The 1945 strike represented a moment of open possibilities—for men and women to mobilize across a starkly gendered division of labor, for the government to commit to paying the social costs of wage employment, and for African workers to take advantage of new policy initiatives based on universalist discourse. In the strike’s epilogue, that opening closed as the state and trade unions reached something of a compromise. After refusing workers’ claims for metropolitan-style entitlements and basing the refusal on local particularities, colonial officials by the mid-1950s asserted that African families had to be reshaped in a European image. This would, they hoped, increase labor productivity and reduce the possibilities for urban disorder and broadly based strikes like the one in Nigeria.[16] “Family” wages, set through collective bargaining within government guidelines, were intended to help working men support their wives and children, thereby reducing the necessity of paid employment for women and fostering stability in the male work force. As in Britain and elsewhere, workers favored family wages as a means to increase their incomes and thus their power within their households.[17] Also as in the metropole, a state commitment to negotiated family wages had the effect of confining official discussions about household income to the policies of industrial relations, in which women were not usually involved. By the end of the colonial period, trade unionists and state administrators jointly envisioned a social order in which household reproduction was based on male wage earning.
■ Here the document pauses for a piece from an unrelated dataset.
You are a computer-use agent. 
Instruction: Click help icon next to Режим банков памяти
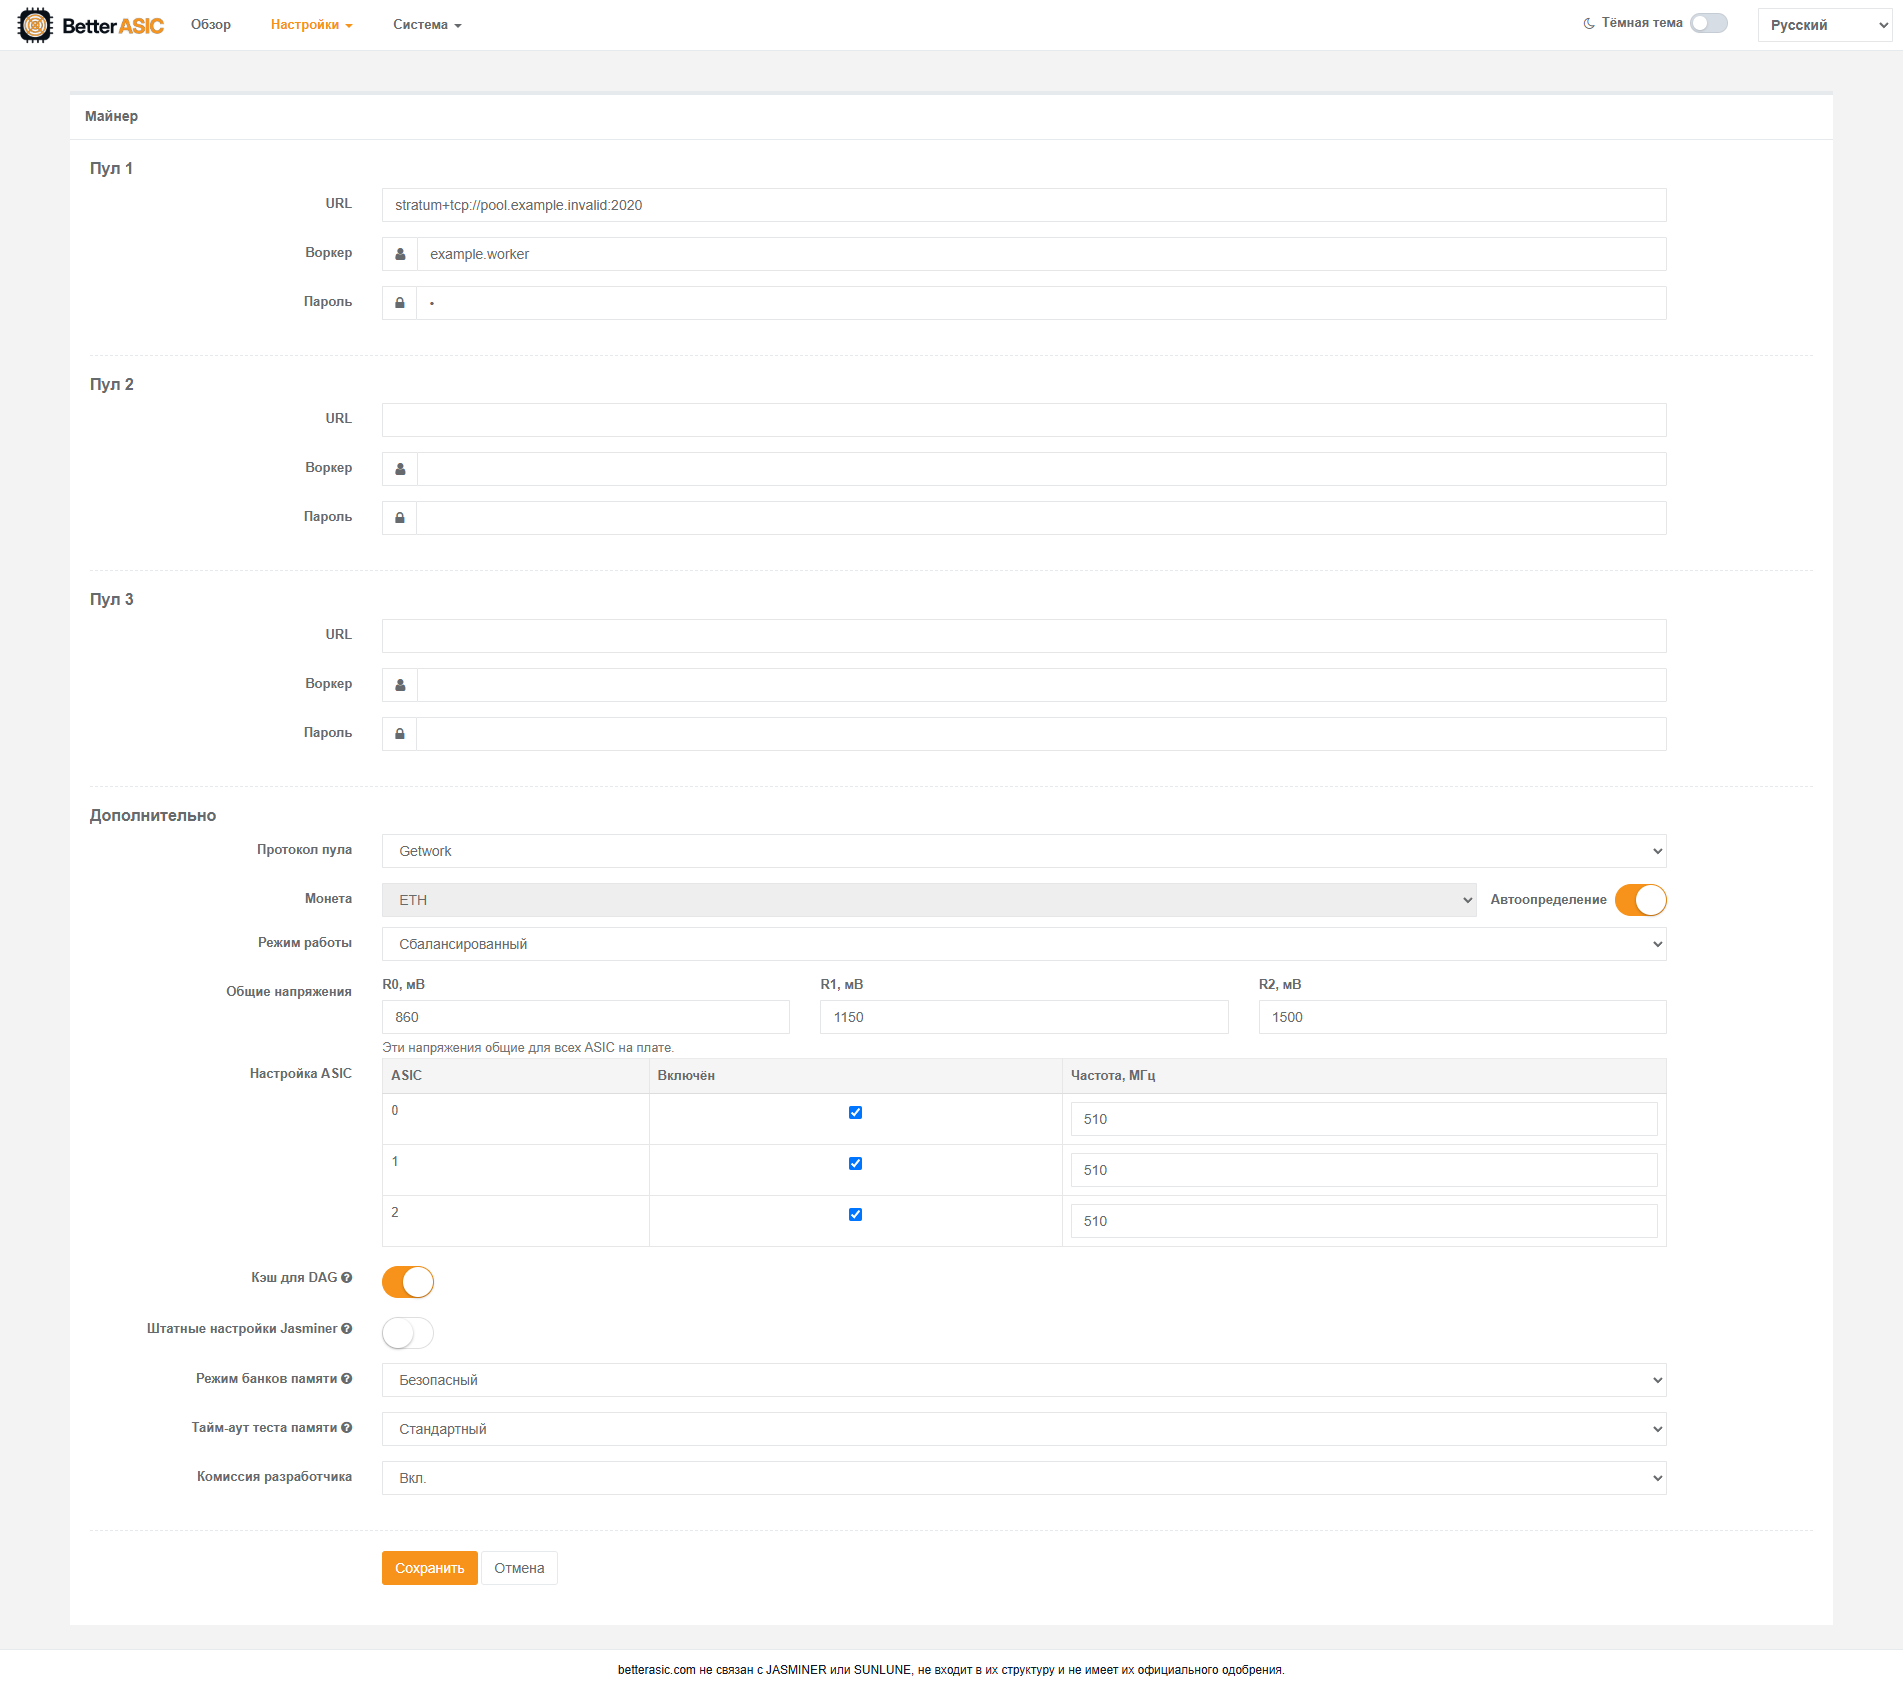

Buchi Emecheta’s novel The Joys of Motherhood provides a more visceral picture of Lagos in the 1940s than does any historical work.[18] The story traces the heroine’s struggle to maintain her family in crowded conditions and in the face of constantly rising prices. Between her husband’s wage as a laborer and her own irregular income from trading, they barely make ends meet; when he is conscripted into the Allied army, she finds it impossible to pay the escalating costs of housing and food. But, like Emecheta’s characters, people from all over southern Nigeria continued to migrate to Lagos in search of jobs in the formal sector or some kind of living from trade. In 1945, the commissioner of the colony estimated that there were 20,000 unemployed out of Lagos’s 220,000 population.[19] At the same time, defense regulations compelled those in “essential” services to work compulsory overtime, so that many workers for the railway and the Public Works Department were putting in seventy-seven-hour weeks.[20]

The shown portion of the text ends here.